### Texte fourni
⁂

Nations Unies

CCPR/C/105/D/1848/2008

Pacte international relatif aux droits civils et politiques

Distr. générale

10 septembre 2012

Français

Original: anglais

C omité des droits de l ’ homme

Communication no 1848/2008

Décision adoptée par le Comité à sa 105e session (9-27 juillet 2012)

Communication p résentée par:

D. V. et H. V. (non représentés par un conseil)

Au nom de:

Les auteurs

État partie:

République tchèque

Date de la communication:

7 septembre 2006 (date de la lettre initiale)

Références:

Décision prise par le Rapporteur spécial en application de l’article 97 du Règlement intérieur, communiquée à l’État partie le 12 décembre 2008 (non publiée sous forme de document)

Date de la présente décision:

23 juillet 2012

Objet:

Discrimination fondée sur la nationalité

Questions de procédure:

Non-épuisement des recours internes; abus du droit de présenter une communication

Questions de fond:

Égalité devant la loi

Article du Pacte:

26

Article du Protocole facultatif:

3

Annexe

Décision du Comité des droits de l’hommeau titre du Protocole facultatif se rapportantau Pacte international relatif aux droits civilset politiques (105e session)

concernant la

Communication no 1848/2008 *

Présentée par:

D. V. et H. V. (non représentés par un conseil)

Au nom de:

Les auteurs

État partie:

République tchèque

Date de la communication:

7 septembre 2006 (date de la lettre initiale)

Le Comité des droits de l ’ homme, institué en vertu de l’article 28 du Pacte international relatif aux droits civils et politiques,

Réuni le 23 juillet 2012,

Adopte ce qui suit:

Décision concernant la recevabilité

1.Les auteurs de la communication sont M. D. V. et Mme H. V., devenus citoyens des États-Unis d’Amérique par naturalisation, nés à Modrany, dans l’ancienne Tchécoslovaquie, le 31 octobre 1933 et le 8 décembre 1938, respectivement. Ils se déclarent victimes d’une violation par la République tchèque des droits qu’ils tiennent de l’article 26 du Pacte international relatif aux droits civils et politiques. Ils ne sont pas représentés par un conseil.

Rappel des faits présentés par les auteurs

2.1Les auteurs ont fui la Tchécoslovaquie pour des raisons politiques en 1964 et ont émigré aux États-Unis d’Amérique, où ils vivent depuis lors. En 1970, ils ont obtenu la nationalité américaine et ont perdu leur nationalité tchécoslovaque.

2.2Comme ils avaient quitté la Tchécoslovaquie sans autorisation, les auteurs ont été condamnés par défaut à un emprisonnement de deux ans et d’un an et six mois, respectivement, assorti de la confiscation de leurs biens, dont leur maison familiale située à Modrany.

⁂

### Données fournies
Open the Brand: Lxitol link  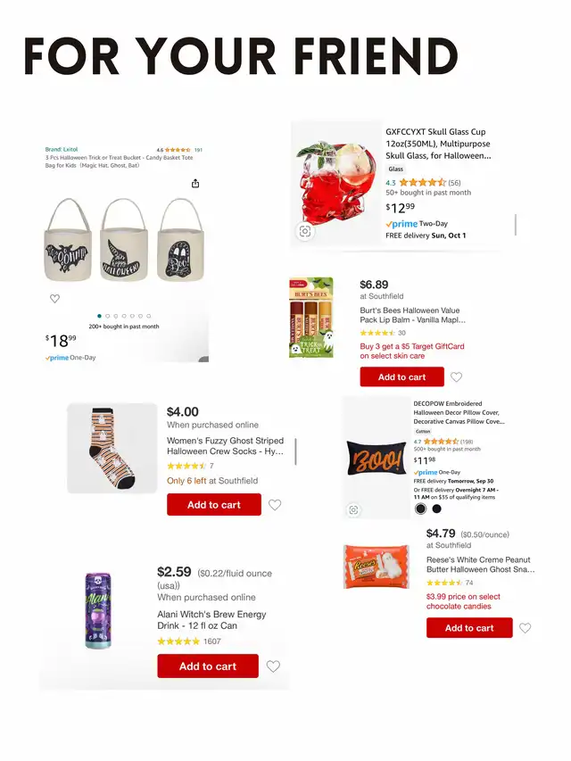[62, 150]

⁂

### Travail à réaliser
Poursuivez la décision du Comité des droits de l'homme relative à la communication no 1848/2008 en reprenant après sa dernière phrase.

### Réponse rédigée
2.3À la suite de la promulgation de la loi no 119/1990, les auteurs ont été rétablis dans leurs droits et leurs condamnations ont été annulées. Ils ont ensuite demandé la réintégration dans la nationalité tchèque, qui leur a été accordée le 5 juin 2001, c’est-à-dire après la date limite fixée pour la présentation des demandes de restitution de biens par la loi no 87/1991, en vertu de laquelle les requérants doivent avoir la nationalité tchèque et avoir leur résidence permanente en République tchèque afin de pouvoir prétendre à la restitution de leurs biens.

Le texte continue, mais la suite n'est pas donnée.